Прежде всего необходимы, следовательно, ясно схваченные образы. Художник смотрит на мир, на людей и на вещи как бы внутренним взором и лишь таким путём достигает силы подлинных восприятий, что совершенно недоступно поверхностному наблюдению.

«Я вижу, - говорит Геббель, - образы, более или менее ярко освещенные, либо в сумерках своего воображения, либо в глубинах истории, и меня соблазняет возможность задержать их, как это делает живописец; глава выступает за главой, потом вырисовывается целое».

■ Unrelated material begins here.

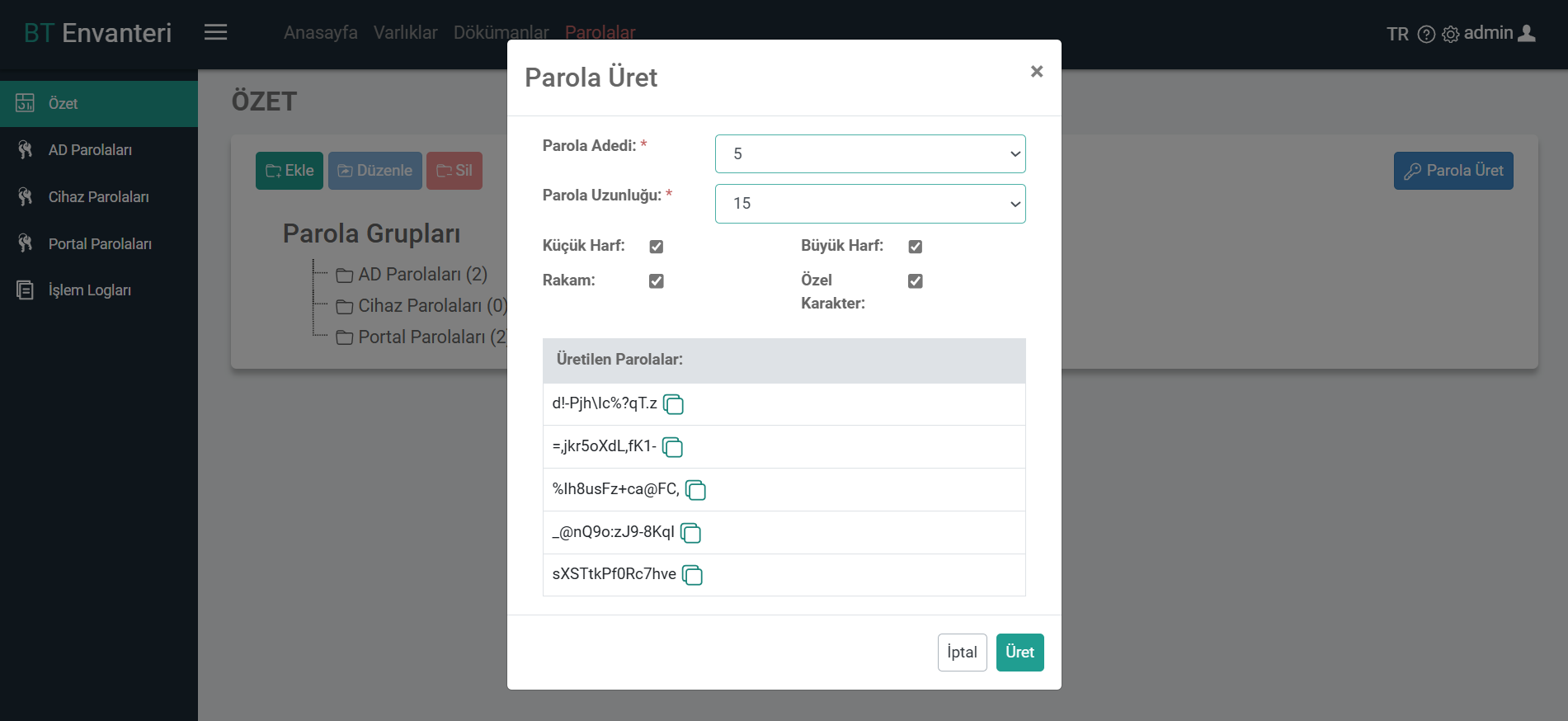Close the Parola Üret dialog

tap(1037, 72)
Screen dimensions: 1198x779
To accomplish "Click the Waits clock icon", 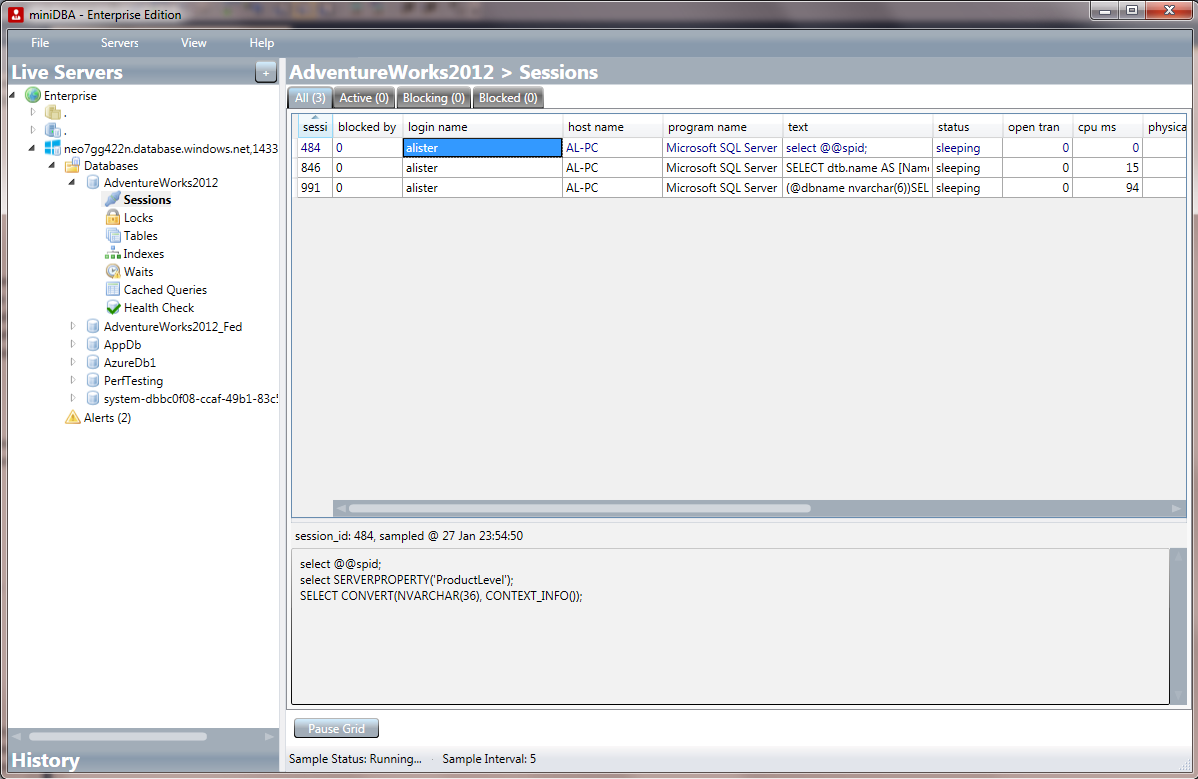I will point(113,272).
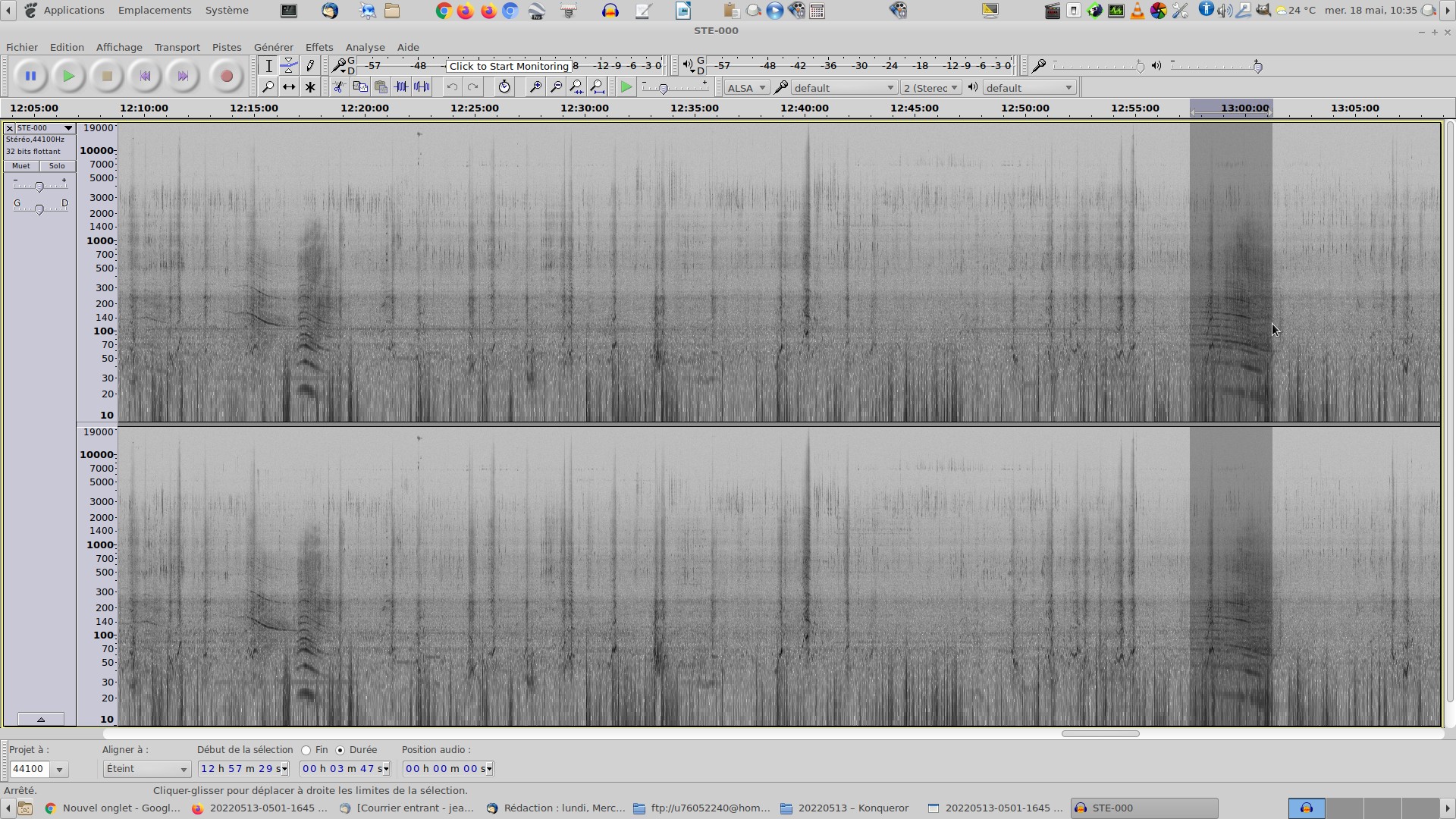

Отто Людвиг также свидетельствует: «Я вижу образы, один или более, в определённой ситуации, с характерной мимикой и жестами… Вслед за первоначальной ситуацией выступают новые образы и группы их, пока вся драма не будет готовой во всех своих сценах». Людвиг видит лица так живо, что ему кажется, будто они сидят рядом с ним. То же самое испытывает и Герхарт Гауптман: «Флориан Гейер стал для меня настолько всецело живым, что я не только представлял его себе как человека, которого вспоминают от случая к случаю, не только слышал своеобразие его речи, но понимал его чувства и желания». Аналогично относится к своим героям Гончаров: «… Лица не дают покоя, пристают, позируют в сценах, я слышу отрывки их разговоров - и мне часто казалось, прости господи, что я это не выдумываю, а что это всё носится в воздухе около меня и мне только надо смотреть и вдумываться». Так и Яворов признаётся, что наблюдает своих героев словно в какой-то пантомиме, что следит за их движениями, слышит их голоса и во всех отношениях представляет их себе совершенно отчётливо. Есть драматические писатели, говорит Геббель, которые проявляют известную неспособность полностью обрисовать все лица в пьесе; они останавливаются на одной-единственной фигуре и только ей придают жизнь. Это не метод подлинных творцов. «Или всюду жилы и мускулы, или всюду наброски углем».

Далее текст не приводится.